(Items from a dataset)
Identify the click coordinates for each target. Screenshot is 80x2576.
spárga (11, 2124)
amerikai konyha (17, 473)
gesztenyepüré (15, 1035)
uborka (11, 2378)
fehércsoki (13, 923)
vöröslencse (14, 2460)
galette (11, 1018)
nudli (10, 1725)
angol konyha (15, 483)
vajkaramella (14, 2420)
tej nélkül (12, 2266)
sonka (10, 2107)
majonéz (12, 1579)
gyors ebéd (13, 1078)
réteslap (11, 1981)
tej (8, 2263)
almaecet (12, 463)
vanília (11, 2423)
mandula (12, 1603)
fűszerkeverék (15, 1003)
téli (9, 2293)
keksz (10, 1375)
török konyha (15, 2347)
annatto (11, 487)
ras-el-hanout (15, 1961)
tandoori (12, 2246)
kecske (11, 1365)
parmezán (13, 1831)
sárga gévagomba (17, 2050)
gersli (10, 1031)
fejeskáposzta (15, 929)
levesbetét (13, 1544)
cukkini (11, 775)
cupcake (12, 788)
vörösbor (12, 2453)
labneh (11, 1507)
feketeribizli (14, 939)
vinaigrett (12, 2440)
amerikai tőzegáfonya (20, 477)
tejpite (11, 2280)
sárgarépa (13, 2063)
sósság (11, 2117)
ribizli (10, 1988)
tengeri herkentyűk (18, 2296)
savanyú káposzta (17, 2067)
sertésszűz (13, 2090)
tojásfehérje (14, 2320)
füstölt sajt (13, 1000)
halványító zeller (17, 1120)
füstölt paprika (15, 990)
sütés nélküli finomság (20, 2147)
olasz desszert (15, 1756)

> Your objective
This exercise needs each record retyped exactly as shown.

> Task result
Identify the click coordinates for each target. Screenshot is 80x2576.
spárga (11, 2124)
amerikai konyha (17, 473)
gesztenyepüré (15, 1035)
uborka (11, 2378)
fehércsoki (13, 923)
vöröslencse (14, 2460)
galette (11, 1018)
nudli (10, 1725)
angol konyha (15, 483)
vajkaramella (14, 2420)
tej nélkül (12, 2266)
sonka (10, 2107)
majonéz (12, 1579)
gyors ebéd (13, 1078)
réteslap (11, 1981)
tej (8, 2263)
almaecet (12, 463)
vanília (11, 2423)
mandula (12, 1603)
fűszerkeverék (15, 1003)
téli (9, 2293)
keksz (10, 1375)
török konyha (15, 2347)
annatto (11, 487)
ras-el-hanout (15, 1961)
tandoori (12, 2246)
kecske (11, 1365)
parmezán (13, 1831)
sárga gévagomba (17, 2050)
gersli (10, 1031)
fejeskáposzta (15, 929)
levesbetét (13, 1544)
cukkini (11, 775)
cupcake (12, 788)
vörösbor (12, 2453)
labneh (11, 1507)
feketeribizli (14, 939)
vinaigrett (12, 2440)
amerikai tőzegáfonya (20, 477)
tejpite (11, 2280)
sárgarépa (13, 2063)
sósság (11, 2117)
ribizli (10, 1988)
tengeri herkentyűk (18, 2296)
savanyú káposzta (17, 2067)
sertésszűz (13, 2090)
tojásfehérje (14, 2320)
füstölt sajt (13, 1000)
halványító zeller (17, 1120)
füstölt paprika (15, 990)
sütés nélküli finomság (20, 2147)
olasz desszert (15, 1756)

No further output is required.